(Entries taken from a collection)
────────

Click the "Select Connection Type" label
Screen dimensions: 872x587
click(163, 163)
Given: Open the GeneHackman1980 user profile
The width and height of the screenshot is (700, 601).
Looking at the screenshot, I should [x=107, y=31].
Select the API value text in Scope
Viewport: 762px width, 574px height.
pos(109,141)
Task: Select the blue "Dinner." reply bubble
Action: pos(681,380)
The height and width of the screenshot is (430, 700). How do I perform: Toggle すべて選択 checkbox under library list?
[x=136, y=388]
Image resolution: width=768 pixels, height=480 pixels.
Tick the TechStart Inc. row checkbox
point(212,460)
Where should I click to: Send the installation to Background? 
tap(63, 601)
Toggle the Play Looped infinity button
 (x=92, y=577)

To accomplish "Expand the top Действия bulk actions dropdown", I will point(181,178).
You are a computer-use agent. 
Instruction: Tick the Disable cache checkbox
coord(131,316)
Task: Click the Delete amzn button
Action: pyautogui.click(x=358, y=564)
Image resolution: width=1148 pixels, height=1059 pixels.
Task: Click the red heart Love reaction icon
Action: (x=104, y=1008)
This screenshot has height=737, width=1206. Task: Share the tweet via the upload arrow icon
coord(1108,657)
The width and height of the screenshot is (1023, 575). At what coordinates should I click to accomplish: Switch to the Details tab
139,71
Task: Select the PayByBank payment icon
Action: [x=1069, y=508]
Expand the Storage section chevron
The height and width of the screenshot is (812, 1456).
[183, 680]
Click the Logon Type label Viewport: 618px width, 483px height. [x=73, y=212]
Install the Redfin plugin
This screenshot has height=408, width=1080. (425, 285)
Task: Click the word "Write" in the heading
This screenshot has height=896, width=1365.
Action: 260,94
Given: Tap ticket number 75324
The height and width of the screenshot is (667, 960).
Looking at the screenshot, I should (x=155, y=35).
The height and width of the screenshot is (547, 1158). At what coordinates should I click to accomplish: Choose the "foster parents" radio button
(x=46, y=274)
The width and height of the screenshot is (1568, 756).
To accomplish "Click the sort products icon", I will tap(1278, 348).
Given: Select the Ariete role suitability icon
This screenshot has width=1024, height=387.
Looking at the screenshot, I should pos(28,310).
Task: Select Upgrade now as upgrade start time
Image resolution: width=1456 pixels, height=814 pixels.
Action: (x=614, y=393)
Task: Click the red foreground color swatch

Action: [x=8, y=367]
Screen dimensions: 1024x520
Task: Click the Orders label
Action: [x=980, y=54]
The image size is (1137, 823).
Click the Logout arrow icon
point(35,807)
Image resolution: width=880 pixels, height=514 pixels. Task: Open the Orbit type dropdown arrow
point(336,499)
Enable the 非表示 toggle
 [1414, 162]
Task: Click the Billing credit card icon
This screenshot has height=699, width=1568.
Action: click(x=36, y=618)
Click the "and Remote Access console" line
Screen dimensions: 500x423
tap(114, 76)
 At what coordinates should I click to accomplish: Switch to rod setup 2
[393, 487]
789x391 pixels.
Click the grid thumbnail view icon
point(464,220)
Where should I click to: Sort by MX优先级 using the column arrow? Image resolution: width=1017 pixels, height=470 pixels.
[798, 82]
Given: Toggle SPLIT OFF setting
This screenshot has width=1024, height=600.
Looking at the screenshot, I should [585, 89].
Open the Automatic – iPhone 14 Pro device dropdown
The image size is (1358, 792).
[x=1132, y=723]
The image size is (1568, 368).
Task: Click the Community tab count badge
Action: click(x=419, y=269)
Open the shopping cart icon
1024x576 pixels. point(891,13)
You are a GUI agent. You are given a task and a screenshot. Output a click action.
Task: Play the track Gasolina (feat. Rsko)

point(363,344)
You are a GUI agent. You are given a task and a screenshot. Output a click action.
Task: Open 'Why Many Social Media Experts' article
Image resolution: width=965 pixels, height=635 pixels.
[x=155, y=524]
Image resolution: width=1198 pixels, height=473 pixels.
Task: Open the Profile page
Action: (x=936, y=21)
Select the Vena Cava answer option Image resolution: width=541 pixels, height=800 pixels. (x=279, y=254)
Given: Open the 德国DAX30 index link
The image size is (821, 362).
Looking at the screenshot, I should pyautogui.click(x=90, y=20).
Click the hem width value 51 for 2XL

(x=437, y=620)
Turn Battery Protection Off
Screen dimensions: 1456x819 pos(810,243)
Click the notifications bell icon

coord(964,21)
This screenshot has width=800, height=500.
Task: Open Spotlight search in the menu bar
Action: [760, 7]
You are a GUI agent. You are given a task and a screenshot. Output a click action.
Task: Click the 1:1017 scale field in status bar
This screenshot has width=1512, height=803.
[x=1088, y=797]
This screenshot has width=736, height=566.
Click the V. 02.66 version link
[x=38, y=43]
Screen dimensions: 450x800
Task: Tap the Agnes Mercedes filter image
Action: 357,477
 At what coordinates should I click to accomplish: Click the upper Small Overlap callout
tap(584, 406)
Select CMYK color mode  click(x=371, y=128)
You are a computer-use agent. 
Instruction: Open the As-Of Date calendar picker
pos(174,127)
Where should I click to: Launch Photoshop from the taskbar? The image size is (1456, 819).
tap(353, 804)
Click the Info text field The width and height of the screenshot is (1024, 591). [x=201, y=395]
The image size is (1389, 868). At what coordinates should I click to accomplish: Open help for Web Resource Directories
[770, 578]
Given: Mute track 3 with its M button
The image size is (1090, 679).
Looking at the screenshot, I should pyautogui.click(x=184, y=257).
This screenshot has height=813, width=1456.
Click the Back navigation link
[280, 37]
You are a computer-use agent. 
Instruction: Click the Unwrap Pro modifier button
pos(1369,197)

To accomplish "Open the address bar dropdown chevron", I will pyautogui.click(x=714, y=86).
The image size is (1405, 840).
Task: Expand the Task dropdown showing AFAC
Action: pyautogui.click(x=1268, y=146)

────────

# PROBLEM DETAILS
Could you rewrite the records from the line with "The height and width of the screenshot is (547, 1158)." through the line with "will tap(1278, 348)." as a JSON list of strings, one string per line, with any blank lines left out?

# OUTPUT
[
  "The height and width of the screenshot is (547, 1158). At what coordinates should I click to accomplish: Choose the \"foster parents\" radio button",
  "(x=46, y=274)",
  "The width and height of the screenshot is (1568, 756).",
  "To accomplish \"Click the sort products icon\", I will tap(1278, 348)."
]